On Saturday night, Tony Clifton barreled onto the stage of the former Manhattan strip club Westway in his trademark ruffled leisure suit and dark sunglasses, spitting obscenities and slugging Jack Daniels.
“Shut the f*ck up!” he shouted at a heckler who dared to interrupt his rendition of “Rhinestone Cowboy.” “Let me ask you something, is your ass jealous of your mouth because of all the sh*t that comes out of it?”
That’s one of the more publishable jokes that the burned-out Vegas lounge lizard told over the course of his set, staged as a tribute to the late performer Andy Kaufman, and a kick-off to the new exhibition, “On Creating Reality, by Andy Kaufman,” at Maccarone Gallery through February 16.
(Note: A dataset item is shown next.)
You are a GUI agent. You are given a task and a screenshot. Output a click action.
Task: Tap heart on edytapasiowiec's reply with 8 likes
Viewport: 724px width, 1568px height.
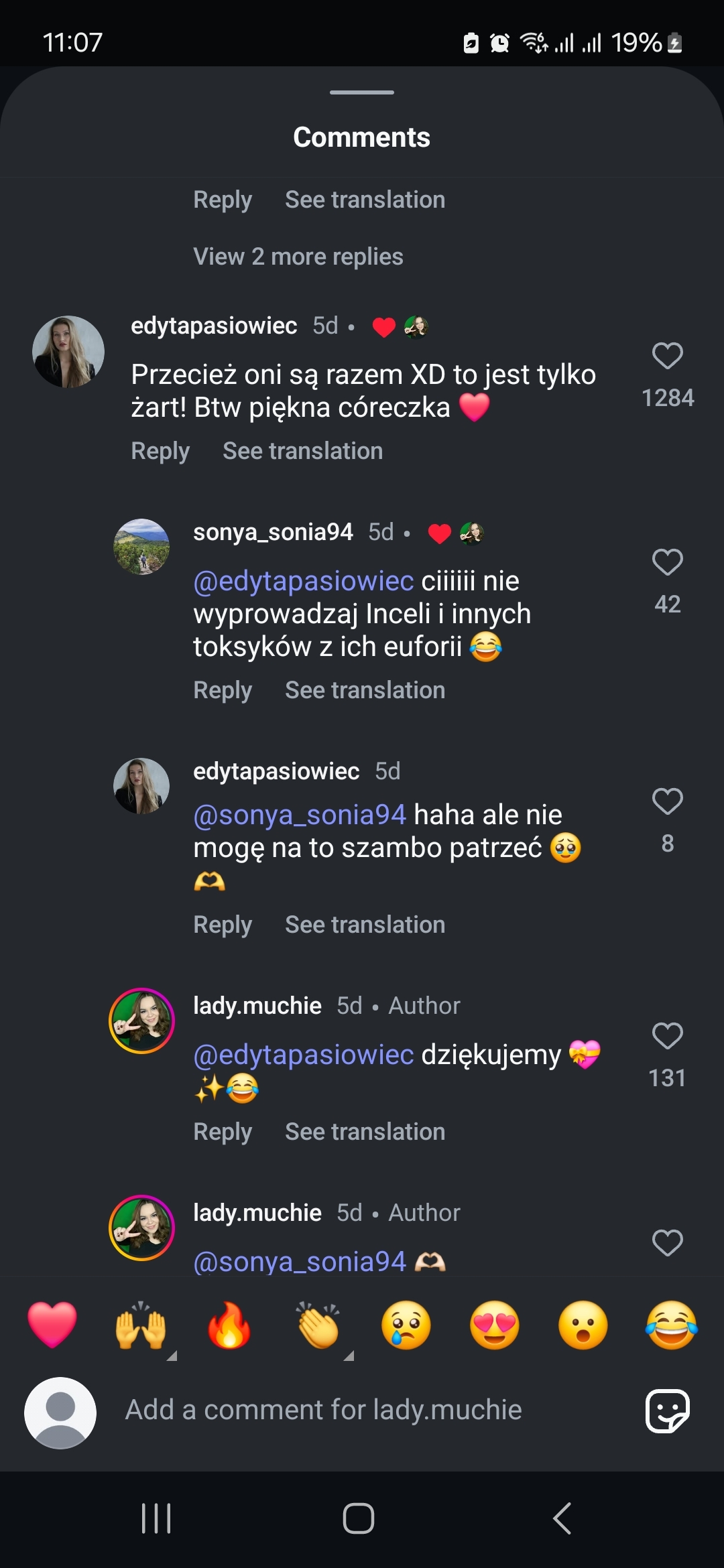[667, 801]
Kaufman invented the character Tony Clifton in 1969 "as a way to get girls and kind of throw down the gauntlet," according to Bob Zmuda, Kaufman’s longtime friend, collaborator, and frequent Clifton portrayer (Andy himself and his brother also played Clifton over the years). “Andy was a vegetarian, never smoked, never drank, but he had a black Cadillac that he only drove when he became Tony. It was him kind of healing himself after being bruised by Hollywood — because no one could touch Clifton.”
The first in a series of upcoming Kaufman tributes, the Maccarone exhibition documents the entertainer’s brief, elusive life — he died of cancer at 35 — with a collection of ephemera, including photographs, hate mail, scripts, records, Elvis costumes, videos, and even his hand-scrawled will. Then, on February 12, Participant Inc. presents a two-day video series, “Andy Kaufman’s 99cent Tour,” while MoMA PS1 dedicates its February 17 “Sunday Session” to the New York debut of the film “Tony Clifton Plays Sunset Strip.” (And, for diehard fans, there’s a Tony Clifton album in the works featuring Sinatra-style duets with Billy Corgan, R.E.M., and others.)
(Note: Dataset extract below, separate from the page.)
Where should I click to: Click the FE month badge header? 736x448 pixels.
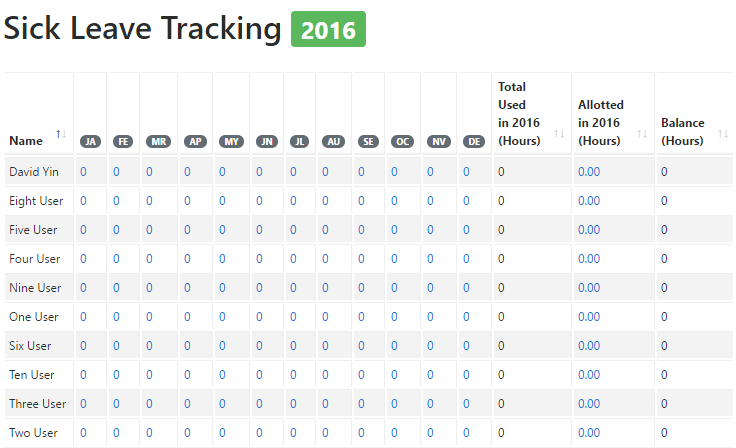click(x=123, y=142)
Why is the art world taking notice now? Though Kaufman was largely regarded as a comedian during his lifetime (he starred as Latka Gravas on the TV hit “Taxi”), generations of fans have since reappraised his work as performance art. His varied output ranged from Elvis impersonations to wrestling matches with women to awkward TV spots in which he failed to tell any jokes at all. His work often maddened and confused audiences, which was all the more to his delight since, for him, it was never about getting laughs.
“I’d never heard the term ‘performance artist’ while Andy was alive, but as soon as he died, it was in all the obituaries,” said Andy’s brother, Michael Kaufman, at the opening. “It’s so great to see all these art people here. Andy would have been absolutely tickled.”
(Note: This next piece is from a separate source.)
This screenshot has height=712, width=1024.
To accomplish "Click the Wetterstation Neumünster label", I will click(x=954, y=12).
“Andy was performing for himself,” Zmuda added. “He turned the tables, so the audience became the performer and he sat back and became the audience. He was getting a kick out of watching them go through these emotional catharses. That’s why it didn’t matter if they loved him or hated him.”
Jonathan Berger, an artist and the Maccarone exhibition’s curator, attributes the renewed appreciation of Kaufman to his genre-bending practice. “He’s someone that existed outside the limitations of the worldview he was operating in,” he said. “As an artist, I feel really connected to him. I’m not interested in identifying myself in one way or another or in the hierarchies that exist, or even in participating in the art world or other cultural world structures. He really managed to do that for his whole career.”
Since Kaufman abhorred labels — he preferred “song-and-dance man” to “comedian” — Berger has eschewed traditional wall text in favor of hosting live, primary sources at the gallery. For each of the days during the month-long exhibition, Bill Boggs, Laurie Simmons, Lynne Margulies, Little Wendy, Carol Kane, Zmuda, and other friends and family members will be on hand to talk to visitors. “I wanted to make an exhibition that functioned more like an experimental biography or documentary,” Berger said.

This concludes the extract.